§ **Questions**
1. Actualisez le texte sur le blason poétique en commençant à « Caractéristiques du blason » et en terminant à « que nulle chose. ». Remplacez « Tetin » par « Sein » dans ce passage.
2. Rédigez la suite du texte consacré au blason poétique, à partir de sa dernière phrase.

§ **Texte fourni**
▬▬▬▬▬▬▬▬▬▬
En me suyvant, vous avez blasonné,
Dont hautement je me sens guerdonné,
L’un, de sa part, la chevelure blonde :
L’autre, le cueur : l’autre, la cuisse ronde :
L’autre, la main descripte proprement :
L’autre, un bel œil deschiffré doctement :
L’autre, un esprit, cherchant les cieux ouverts :
L’autre, la bouche, où sont plusieurs beaux vers :
L’autre, une larme, et l’autre a fait l’oreille :
L’autre, un sourcil de beauté non pareille… »
Caractéristiques du blason marotique
Le blason a une longueur limitée (30-40 vers), en octosyllabes ou en décasyllabes en rimes plates. Formellement, les blasons fonctionnent souvent par la partie du corps féminin choisie comme thème, d’où l’utilisation anaphorique de l’apostrophe. Exemple chez Marot :
Tetin refaict, plus blanc qu’un œuf,
Tetin de satin blanc tout neuf,
Tetin qui fait honte à la rose,
Tetin plus beau que nulle chose.
Le ton des blasons est varié : courtois, spirituel ou grivois dans les blasons, exemple : La joue Eustorg de Beaulieu
Très belle et amoureuse joue
Sur laquelle mon cœur se joue
Et mes yeux prennent leur repas
Il est aussi naturaliste et satirique dans les contre-blasons qui concerne le tétin, la main, la cuisse, la fesse, le pied (Exemple : « Tetin, dont le bout tousjours bave,/ Tetin faict de poix et de glus », Marot – « Et si au nez il y a quelque crote/ Convient à la main de l’ôter », contre-blason du nez, Charles de La Hueterie) avec une utilisation régulière de métaphores (Exemple : Blason du ventre, Claude Chappuys).
Ventre qui jamais ne recule
Pour coup d’estoc ou bien de taille
En escarmouche ou en bataille »
▬▬▬▬▬▬▬▬▬▬
§ **Données brutes**
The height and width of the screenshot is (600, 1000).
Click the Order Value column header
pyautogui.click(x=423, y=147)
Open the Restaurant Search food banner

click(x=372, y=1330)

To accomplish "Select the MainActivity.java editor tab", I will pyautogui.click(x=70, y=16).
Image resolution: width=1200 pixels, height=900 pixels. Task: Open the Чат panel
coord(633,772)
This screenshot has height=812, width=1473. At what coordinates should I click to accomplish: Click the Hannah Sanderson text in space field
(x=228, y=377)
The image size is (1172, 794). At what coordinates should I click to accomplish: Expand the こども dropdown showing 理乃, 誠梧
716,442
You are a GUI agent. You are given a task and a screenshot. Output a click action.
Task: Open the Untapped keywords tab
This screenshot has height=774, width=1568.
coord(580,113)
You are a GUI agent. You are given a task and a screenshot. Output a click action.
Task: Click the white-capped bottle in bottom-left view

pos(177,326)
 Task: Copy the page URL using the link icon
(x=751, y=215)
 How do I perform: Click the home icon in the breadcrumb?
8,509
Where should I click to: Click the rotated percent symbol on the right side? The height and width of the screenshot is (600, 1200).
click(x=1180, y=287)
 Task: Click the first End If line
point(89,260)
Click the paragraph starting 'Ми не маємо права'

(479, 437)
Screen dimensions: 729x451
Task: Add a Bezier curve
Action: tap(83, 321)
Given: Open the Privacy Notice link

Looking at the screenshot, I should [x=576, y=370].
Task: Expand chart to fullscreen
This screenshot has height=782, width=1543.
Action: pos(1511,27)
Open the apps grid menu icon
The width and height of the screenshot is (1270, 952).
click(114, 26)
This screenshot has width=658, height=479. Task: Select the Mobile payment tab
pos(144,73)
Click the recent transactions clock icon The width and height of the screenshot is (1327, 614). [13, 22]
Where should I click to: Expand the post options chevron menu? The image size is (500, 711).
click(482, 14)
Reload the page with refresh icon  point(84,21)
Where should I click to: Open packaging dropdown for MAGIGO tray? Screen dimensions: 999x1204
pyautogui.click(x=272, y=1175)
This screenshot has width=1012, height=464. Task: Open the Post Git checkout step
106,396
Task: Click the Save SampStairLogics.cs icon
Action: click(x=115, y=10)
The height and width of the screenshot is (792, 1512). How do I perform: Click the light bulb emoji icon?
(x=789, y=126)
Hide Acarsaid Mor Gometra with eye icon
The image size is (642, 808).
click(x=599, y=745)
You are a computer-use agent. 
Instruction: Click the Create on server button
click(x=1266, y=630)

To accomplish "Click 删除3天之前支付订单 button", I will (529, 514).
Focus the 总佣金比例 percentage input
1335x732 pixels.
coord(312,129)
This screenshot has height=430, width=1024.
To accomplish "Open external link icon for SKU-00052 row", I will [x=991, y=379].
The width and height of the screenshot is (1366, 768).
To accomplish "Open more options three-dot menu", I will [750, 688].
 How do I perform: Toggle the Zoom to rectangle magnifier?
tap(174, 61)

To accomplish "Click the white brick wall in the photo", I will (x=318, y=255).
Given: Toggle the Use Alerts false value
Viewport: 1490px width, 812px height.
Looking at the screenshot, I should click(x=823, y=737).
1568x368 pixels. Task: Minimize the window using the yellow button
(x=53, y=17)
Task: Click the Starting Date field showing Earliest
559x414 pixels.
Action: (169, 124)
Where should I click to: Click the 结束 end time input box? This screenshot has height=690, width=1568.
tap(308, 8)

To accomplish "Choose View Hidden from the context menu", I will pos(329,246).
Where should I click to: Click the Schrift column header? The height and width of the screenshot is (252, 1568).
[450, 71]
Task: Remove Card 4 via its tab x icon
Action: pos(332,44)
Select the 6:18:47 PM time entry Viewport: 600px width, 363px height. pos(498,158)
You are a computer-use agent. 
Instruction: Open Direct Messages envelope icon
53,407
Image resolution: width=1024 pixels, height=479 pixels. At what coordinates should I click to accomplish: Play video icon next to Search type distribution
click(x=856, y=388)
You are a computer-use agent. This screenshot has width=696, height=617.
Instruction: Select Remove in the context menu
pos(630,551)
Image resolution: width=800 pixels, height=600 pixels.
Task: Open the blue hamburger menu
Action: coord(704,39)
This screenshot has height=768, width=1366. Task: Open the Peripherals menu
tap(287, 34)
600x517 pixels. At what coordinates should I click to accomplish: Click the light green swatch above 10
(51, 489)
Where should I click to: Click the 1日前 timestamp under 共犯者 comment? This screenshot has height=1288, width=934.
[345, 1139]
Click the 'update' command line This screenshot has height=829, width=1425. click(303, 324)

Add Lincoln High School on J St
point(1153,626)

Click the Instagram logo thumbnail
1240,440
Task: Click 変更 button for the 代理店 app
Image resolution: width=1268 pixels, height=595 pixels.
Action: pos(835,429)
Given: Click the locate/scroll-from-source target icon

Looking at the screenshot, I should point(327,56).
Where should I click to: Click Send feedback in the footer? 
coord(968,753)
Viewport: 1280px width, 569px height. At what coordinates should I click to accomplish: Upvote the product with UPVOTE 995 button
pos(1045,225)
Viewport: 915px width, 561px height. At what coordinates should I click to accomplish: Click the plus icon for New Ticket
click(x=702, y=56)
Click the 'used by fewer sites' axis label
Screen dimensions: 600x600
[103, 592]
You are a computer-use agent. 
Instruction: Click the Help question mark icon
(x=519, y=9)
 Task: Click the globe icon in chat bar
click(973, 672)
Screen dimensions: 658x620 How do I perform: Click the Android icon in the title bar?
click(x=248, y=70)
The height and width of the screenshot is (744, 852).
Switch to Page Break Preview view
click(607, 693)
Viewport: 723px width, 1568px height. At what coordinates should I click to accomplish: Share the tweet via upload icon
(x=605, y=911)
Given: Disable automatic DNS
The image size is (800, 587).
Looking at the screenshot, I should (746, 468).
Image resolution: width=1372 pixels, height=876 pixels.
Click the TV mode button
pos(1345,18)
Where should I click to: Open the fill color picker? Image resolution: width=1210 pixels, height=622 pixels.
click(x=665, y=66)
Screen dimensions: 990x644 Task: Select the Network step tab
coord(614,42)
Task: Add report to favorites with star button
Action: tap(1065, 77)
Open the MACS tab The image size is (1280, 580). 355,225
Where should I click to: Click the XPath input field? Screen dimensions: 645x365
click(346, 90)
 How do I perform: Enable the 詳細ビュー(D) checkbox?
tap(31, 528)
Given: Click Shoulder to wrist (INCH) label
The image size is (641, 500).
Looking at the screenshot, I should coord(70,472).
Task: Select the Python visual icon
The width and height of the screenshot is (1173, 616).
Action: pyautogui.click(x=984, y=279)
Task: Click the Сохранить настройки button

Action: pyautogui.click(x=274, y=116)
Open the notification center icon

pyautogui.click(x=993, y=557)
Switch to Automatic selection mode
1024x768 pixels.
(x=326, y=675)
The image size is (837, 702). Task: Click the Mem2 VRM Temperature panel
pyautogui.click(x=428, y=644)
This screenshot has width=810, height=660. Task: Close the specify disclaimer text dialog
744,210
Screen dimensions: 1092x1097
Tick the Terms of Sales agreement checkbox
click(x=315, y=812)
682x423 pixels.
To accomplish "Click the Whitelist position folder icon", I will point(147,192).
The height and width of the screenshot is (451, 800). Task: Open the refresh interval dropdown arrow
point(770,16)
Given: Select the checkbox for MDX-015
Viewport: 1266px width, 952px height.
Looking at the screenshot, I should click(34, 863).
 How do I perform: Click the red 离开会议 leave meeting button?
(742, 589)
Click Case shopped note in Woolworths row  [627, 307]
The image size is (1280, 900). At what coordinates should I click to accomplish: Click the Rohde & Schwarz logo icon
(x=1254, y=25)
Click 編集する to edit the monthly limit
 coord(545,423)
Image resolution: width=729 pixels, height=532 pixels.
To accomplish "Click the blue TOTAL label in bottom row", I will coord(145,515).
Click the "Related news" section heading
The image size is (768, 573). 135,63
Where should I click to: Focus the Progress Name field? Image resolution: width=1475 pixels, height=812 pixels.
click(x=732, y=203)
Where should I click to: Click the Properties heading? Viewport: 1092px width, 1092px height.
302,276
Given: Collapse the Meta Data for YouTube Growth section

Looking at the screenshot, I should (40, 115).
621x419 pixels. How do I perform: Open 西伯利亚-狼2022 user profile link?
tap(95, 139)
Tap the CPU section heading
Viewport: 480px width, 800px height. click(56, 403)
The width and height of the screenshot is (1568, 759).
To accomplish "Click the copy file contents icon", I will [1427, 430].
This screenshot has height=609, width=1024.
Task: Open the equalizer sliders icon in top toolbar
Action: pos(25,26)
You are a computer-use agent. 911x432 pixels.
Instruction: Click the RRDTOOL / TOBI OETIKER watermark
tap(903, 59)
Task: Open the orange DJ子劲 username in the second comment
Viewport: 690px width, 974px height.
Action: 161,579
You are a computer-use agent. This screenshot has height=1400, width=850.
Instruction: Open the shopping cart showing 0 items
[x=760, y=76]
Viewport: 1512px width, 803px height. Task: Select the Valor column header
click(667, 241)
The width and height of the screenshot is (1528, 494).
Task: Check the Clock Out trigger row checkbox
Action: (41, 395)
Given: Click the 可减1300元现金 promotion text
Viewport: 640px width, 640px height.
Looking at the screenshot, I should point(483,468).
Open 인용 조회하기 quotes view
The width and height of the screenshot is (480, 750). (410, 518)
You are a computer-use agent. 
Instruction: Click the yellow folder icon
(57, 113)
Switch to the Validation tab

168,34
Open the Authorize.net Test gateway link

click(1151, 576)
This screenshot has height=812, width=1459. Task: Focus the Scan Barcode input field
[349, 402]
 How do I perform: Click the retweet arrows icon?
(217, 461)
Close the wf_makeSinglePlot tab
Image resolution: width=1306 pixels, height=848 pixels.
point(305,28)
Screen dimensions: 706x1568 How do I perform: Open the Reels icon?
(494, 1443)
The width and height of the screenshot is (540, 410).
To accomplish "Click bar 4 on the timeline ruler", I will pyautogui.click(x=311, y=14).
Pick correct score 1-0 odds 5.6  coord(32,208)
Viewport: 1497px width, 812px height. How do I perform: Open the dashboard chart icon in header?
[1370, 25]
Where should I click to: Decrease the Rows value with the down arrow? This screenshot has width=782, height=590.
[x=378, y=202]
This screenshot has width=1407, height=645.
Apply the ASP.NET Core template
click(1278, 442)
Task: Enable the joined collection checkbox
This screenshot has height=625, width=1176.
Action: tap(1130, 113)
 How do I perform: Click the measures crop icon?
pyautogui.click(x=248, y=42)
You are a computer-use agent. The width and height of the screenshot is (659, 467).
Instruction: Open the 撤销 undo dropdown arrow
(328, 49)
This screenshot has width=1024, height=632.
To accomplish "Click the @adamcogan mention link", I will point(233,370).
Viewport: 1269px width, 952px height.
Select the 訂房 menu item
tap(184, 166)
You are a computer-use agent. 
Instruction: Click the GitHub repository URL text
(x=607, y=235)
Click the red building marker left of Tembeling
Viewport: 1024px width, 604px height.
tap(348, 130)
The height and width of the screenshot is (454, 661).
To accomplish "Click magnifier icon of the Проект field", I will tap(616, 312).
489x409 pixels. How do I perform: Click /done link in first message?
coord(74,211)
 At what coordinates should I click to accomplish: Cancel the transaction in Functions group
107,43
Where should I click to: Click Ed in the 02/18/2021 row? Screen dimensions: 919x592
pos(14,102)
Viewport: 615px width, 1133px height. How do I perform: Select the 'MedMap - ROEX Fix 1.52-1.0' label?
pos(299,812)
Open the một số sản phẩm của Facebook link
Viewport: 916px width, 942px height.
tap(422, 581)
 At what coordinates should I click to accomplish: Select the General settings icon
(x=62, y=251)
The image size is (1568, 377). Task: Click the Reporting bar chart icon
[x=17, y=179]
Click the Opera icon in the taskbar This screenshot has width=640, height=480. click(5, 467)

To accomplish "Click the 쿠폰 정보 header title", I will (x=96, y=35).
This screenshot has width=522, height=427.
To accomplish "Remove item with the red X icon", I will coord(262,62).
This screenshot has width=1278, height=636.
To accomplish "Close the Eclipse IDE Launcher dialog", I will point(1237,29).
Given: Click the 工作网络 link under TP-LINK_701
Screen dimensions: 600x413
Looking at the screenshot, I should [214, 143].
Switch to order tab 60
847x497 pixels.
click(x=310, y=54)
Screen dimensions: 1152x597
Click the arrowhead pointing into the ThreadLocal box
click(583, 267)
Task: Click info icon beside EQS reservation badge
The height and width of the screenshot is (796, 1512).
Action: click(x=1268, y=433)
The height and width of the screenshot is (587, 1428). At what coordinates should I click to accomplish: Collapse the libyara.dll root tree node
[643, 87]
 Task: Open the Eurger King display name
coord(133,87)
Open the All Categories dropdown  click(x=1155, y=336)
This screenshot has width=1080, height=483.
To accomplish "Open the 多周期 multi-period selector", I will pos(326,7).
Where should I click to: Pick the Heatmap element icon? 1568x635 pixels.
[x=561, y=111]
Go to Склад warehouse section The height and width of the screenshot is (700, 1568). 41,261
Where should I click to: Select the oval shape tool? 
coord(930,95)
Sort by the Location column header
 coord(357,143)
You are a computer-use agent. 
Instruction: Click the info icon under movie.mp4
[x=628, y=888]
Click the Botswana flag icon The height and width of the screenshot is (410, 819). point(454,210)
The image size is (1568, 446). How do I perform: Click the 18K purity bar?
▬▬▬▬▬▬▬▬▬▬
§ **Réponses attendues**
1.
Caractéristiques du blason marotique
Le blason a une longueur limitée (30-40 vers), en octosyllabes ou en décasyllabes en rimes plates. Formellement, les blasons fonctionnent souvent par la partie du corps féminin choisie comme thème, d’où l’utilisation anaphorique de l’apostrophe. Exemple chez Marot :
Sein refaict, plus blanc qu’un œuf,
Sein de satin blanc tout neuf,
Sein qui fait honte à la rose,
Sein plus beau que nulle chose.

2.
Des sous-genres particuliers comme le blason animalier apparaîtront par la suite
Jamais ne se puisse lasser
Ma Muse de chanter la gloire
D’un Ver petit, dont la mémoire
Jamais ne se puisse effacer :
D’un Ver petit, d’un Ver luisant,
D’un Ver sous la noire carrière
Du ciel, qui rend une lumière
De son feu le ciel méprisant.
Prolongements
Le genre s’est perpétué de manière souple en restant dans la veine traditionnelle du poème descriptif de la figure féminine. On rattache ainsi au genre du blason des sonnets du XVIe siècle de Ronsard comme “Marie, vous avez la joue aussi vermeille…” qui chante les différents éléments du visage de la femme et ses seins, ou de Joachim du Bellay : “O beaux cheveux d’argent…” (1556) qui évoque le corps entier de la belle (visage, seins, cuisses…).
O beaux cheveux d’argent mignonnement retors !
O front crespe et serein ! et vous face dorée !
O beaux yeux de cristal ! ô grand’bouche honorée,
Qui d’un large reply retrousses tes deux bords !
Ou encore le poème de Paul Scarron (1610-1660), “Vous faites voir des os quand vous riez, Heleine…” qui traite lui aussi du corps entier, ce qui est rare dans le blason marotique.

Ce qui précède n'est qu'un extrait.